Metin:
§ §
Mesajı Okuyun
Old 15-03-2013, 09:44   #4
Av.M.Duman

 
Varsayılan

Sayın meslektaşım; ekleyeceğim Yargıtay kararı sizin konunuzla örtüşüyor. Umarım işinize yarar. Saygılarımla.


T.C.

YARGITAY

9. HUKUK DAİRESİ

E. 2007/14272

K. 2007/28755

T. 1.10.2007

• İŞYERİ DEĞİŞİKLİĞİ ( İşe İade Davası - Nakil Yetkisinin Kötüye Kullanıldığının İleri Sürüldüğü Durumlarda Nakli Gerektiren İş ve İşyeri Gereklerinin Bulunup Bulunmadığının Araştırılması Gerektiği )

• İŞVERENİN SÖZLEŞMEYLE NAKİL YETKİSİNİ SAKLI TUTMASI ( Nakil Yetkisinin Kötüye Kullanıldığının İleri Sürüldüğü Durumlarda Nakli Gerektiren İş ve İşyeri Gereklerinin Bulunup Bulunmadığının Araştırılması Gerektiği )

• NAKİL YETKİSİ ( Kötüye Kullanıldığının İleri Sürüldüğü Durumlarda Nakli Gerektiren İş ve İşyeri Gereklerinin Bulunup Bulunmadığının Araştırılması Gerektiği )
§ §
Satırlar:
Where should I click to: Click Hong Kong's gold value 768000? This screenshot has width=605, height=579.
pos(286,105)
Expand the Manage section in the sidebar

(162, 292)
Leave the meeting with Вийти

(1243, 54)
§ §
Yapılacak İşler:
A. Yargıtay kararı paylaşılan forum mesajında "Mesajı Okuyun" sözlerini içeren ifadeyle açılıp "işinize yarar. Saygılarımla." ile kapanan bölümü, "meslektaşım" ifadesini "arkadaşım" ile değiştirerek yeniden yazın.
B. Yargıtay kararı paylaşılan forum mesajını kaldığı yerden sürdürün.

Cevap Listesi:
A.
Mesajı Okuyun
Old 15-03-2013, 09:44   #4
Av.M.Duman

 
Varsayılan

Sayın arkadaşım; ekleyeceğim Yargıtay kararı sizin konunuzla örtüşüyor. Umarım işinize yarar. Saygılarımla.

B.
• NAKLİ ZORUNLU KILAN OBJEKTİF NEDENLER ( İşe İade Davası - Nakil Yetkisinin Kötüye Kullanıldığının İleri Sürüldüğü Durumlarda Nakli Gerektiren İş ve İşyeri Gereklerinin Bulunup Bulunmadığının Araştırılması Gerektiği )

4857/m.18,22

ÖZET : Davacı, feshin geçersizliğine ve işe iadesine karar verilmesini istemiştir. Dairemizin uygulamasına göre işverenin sözleşmeyle nakil yetkisini saklı tutması mümkündür. Ancak, her hak gibi, nakil yetkisinin de iyiniyet kurallarına uygun olarak kullanılması gerekir. Yönetim hakkını genişleten böyle bir düzenleme uyarınca işlem yapan işverenin, kural olarak her hangi bir gerekçe gösterme zorunluluğu bulunmamaktadır. Ancak, somut olayda olduğu gibi, nakil yetkisinin kötüye kullanıldığının ileri sürüldüğü durumlarda nakli gerektiren iş ve işyeri gereklerinin bulunup bulunmadığı, başka bir anlatımla nakli zorunlu kılan objektif nedenlerin varlığı ortaya konulmalıdır.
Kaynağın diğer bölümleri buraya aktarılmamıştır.